Direction: Copy out the records below, replacing "scrollbar" with "scroll bar" and changing nothing else. Leave out the pictures.

● ● ●

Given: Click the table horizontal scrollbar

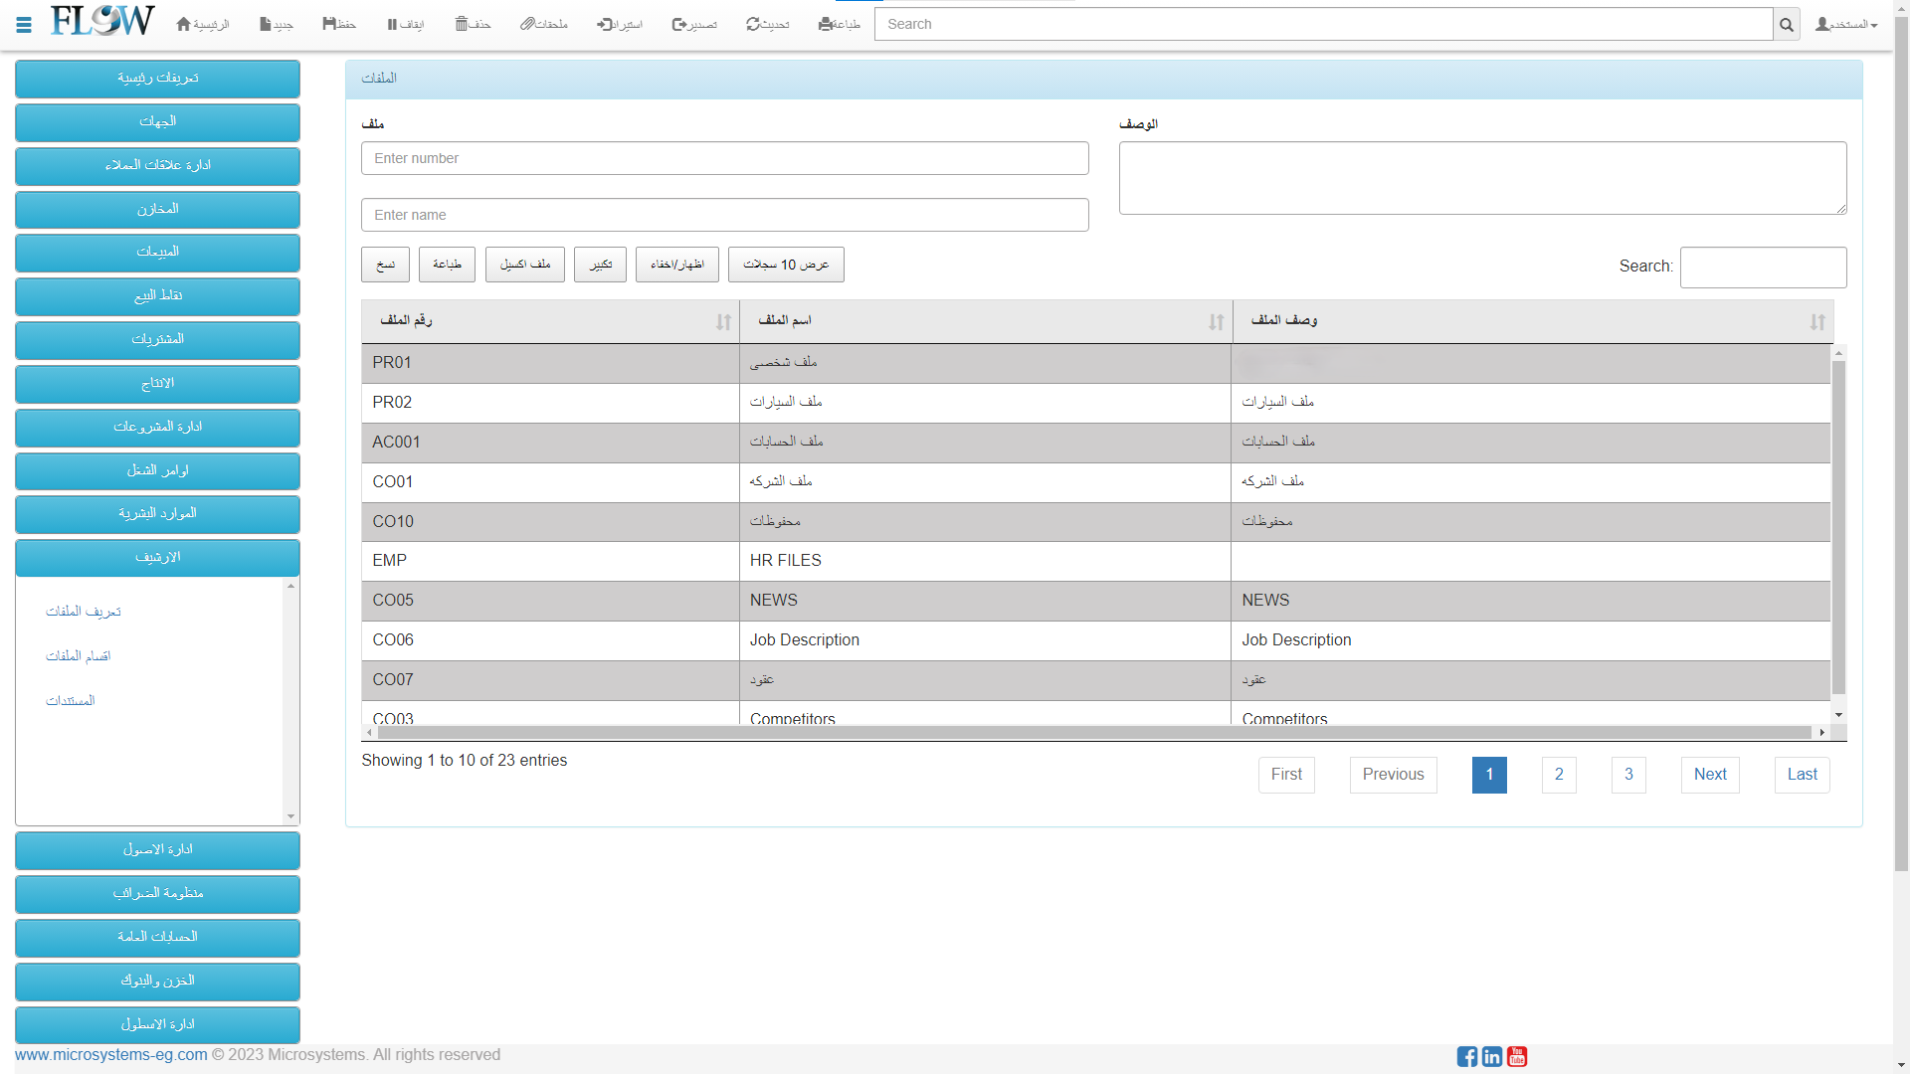Looking at the screenshot, I should tap(1094, 733).
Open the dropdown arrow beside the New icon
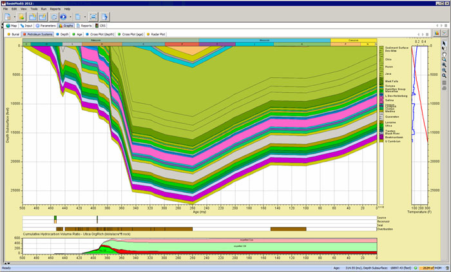 (x=14, y=17)
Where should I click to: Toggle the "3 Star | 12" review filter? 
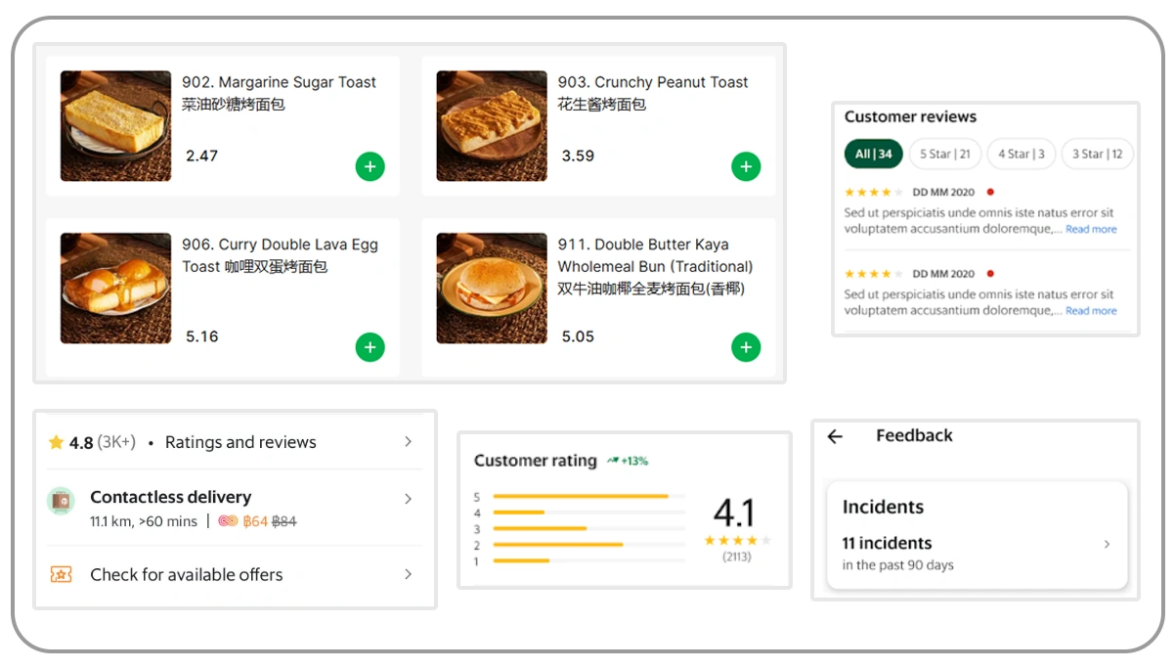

● ● ●

Exercise output:
Given: Click the table horizontal scroll bar

Looking at the screenshot, I should tap(1094, 733).
Open the dropdown arrow beside the New icon
 (x=14, y=17)
Where should I click to: Toggle the "3 Star | 12" review filter? 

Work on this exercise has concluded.